防御摄像攻击的图形位置密码认证方案

摘要：现在，基于文本密码的身份认证方式被广泛应用，但如果在认证系统输入密码时被人窥探的话，密码就有被泄露的危险。虽然已经提出了对窥探攻击拥有一定防御强度的密码认证方案，但是在用摄像设备进行摄像攻击的情况下，安全性急剧下降，可以说对摄像攻击没有防御强度。在本文中，我们提出对于摄像攻击具有高防御强度的图形位置密码认证方案。详细地陈述了该方案的设计原则及验证流程，并对其安全性和可用性进行了探讨。

关键词：身份认证；图形密码；摄像攻击；安全性

中图分类号：TP391 文献标识码：A文章编号：1007-9599 (2011) 10-0000-04

Graphic Location of Camera Attack Defense for Password Authentication Scheme

Xu Qiang1,Xu Ting1,Wu Ruihong2

(1.College of Information Engineering,Zhengzhou University,Zhengzhou450001,China;2.Zhengzhou Municipal People's Air Defense Office,Zhengzhou450001,China)

Abstract:Now,text-based password authentication method is widely used,but if the password in the authentication system when people pry into it,the password will have been exposed.Although the attacks have been proposed for snooping has some defensive strength of the password authentication scheme,but with camera equipment Camera case of attack,a sharp decline in security can be said that defensive intensity on the camera did not attack.In this paper,we propose for the camera with a high attack strength defense graphical location password authentication scheme.Detailed statement of the principles of the program design and verification process,and its security and usability are discussed.

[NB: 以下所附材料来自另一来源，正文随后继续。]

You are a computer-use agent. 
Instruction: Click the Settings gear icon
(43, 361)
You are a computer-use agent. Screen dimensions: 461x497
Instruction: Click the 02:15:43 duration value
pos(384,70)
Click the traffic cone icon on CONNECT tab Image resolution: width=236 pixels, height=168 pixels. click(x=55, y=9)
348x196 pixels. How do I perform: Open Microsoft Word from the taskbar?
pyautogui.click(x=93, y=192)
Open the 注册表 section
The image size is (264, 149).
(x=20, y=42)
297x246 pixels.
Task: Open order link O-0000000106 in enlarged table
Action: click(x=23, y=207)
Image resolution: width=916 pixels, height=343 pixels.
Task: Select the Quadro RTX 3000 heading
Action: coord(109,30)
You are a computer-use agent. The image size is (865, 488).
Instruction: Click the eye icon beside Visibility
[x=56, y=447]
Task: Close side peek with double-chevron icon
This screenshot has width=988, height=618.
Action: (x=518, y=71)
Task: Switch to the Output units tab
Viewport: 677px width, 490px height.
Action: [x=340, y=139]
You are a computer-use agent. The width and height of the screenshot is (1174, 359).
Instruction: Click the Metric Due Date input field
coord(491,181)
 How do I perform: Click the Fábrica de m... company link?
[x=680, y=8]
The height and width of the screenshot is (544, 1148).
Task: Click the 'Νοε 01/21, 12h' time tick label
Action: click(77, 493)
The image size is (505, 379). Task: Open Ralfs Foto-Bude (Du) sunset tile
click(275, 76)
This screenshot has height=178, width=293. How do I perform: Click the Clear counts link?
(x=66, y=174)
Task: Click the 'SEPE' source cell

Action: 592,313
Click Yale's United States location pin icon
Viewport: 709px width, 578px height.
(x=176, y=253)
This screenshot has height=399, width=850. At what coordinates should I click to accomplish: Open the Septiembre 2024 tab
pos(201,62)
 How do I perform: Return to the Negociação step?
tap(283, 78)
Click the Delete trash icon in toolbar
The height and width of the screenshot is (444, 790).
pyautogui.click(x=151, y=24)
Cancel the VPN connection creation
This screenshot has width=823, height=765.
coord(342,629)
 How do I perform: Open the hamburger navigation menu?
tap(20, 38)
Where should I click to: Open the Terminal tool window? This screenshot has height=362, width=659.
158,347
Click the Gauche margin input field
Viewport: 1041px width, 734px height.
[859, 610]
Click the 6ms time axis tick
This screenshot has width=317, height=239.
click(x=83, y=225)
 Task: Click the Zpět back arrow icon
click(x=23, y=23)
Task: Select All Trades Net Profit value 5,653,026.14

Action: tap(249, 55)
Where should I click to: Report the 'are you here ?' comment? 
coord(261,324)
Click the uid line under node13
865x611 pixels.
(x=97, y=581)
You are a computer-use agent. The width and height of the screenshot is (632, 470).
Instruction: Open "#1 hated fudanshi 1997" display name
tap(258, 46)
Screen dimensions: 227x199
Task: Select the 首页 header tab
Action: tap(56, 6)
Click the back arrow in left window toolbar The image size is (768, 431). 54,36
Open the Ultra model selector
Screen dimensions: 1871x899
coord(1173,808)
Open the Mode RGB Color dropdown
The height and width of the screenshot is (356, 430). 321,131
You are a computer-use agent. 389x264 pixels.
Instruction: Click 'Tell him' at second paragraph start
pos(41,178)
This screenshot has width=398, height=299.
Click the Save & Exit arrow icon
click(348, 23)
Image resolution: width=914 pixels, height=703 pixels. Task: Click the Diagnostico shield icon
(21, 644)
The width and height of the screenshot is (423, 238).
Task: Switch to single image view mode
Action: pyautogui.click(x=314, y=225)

Keywords:Authentication;Graphical passwords;Camera attacks;Security

一、简介

用户身份认证方式中，具有高度通用性和便利性的利用文本记忆的认证方式（如密码口令认证方式)是如今的主流方式。但是，为了设定具有较高安全强度的密码，最好使用一长串随机的文字数字列，那么，这样的密码口令就会使用户的记忆负担变得非常大。不少用户为了减轻记忆负担，使用像名字或生日等和本人有关的文字列或数字列来做密码，或者在各个不同的环境中使用相同的密码等，像这样使用密码所带来的问题已经越来越被关注。

另外，即使用户能够记住一个具有较高安全强度的密码，但是密码的输入操作（键操作或者触摸屏操作)一旦被他人偷窥，密码很容易就泄露了。实际上，在银行的ATM附近安装小型隐蔽摄像装置来盗取密码的事件时有发生。因为从物理层面上，要完全阻止窥探攻击或者巧妙设置的小型隐蔽摄像装置的摄像攻击是很困难的，所以我们希望有一个对窥探攻击和摄像攻击具有相当防御强度的身份认证方案来应对这种情况。

我们知道，防御对密码的窥探攻击和摄像攻击，结合生物识别技术或安全令牌能具有更好的效果。但生物识别技术涉及个人隐私，而安全令牌仍然需要一个Pin口令以防止遗失，同时，这两种认证技术都需要辅助设备或者辅助物来进行身份验证。本文旨在探讨只是利用人们的记忆力的本文提出的图形位置密码认证方案的基础上，不增加任何辅助硬件，仅改变认证系统软件，就可以实现对密码的窥探攻击和摄像攻击的有效防御。

二、图形认证方案

相对于记住文本，人们更善于记住图形，利用图形记忆的认证方式已经有了很多提案，并且引起了广泛的关注。认知心理学的长年研究表明，人们对图形的记忆优于文本的记忆。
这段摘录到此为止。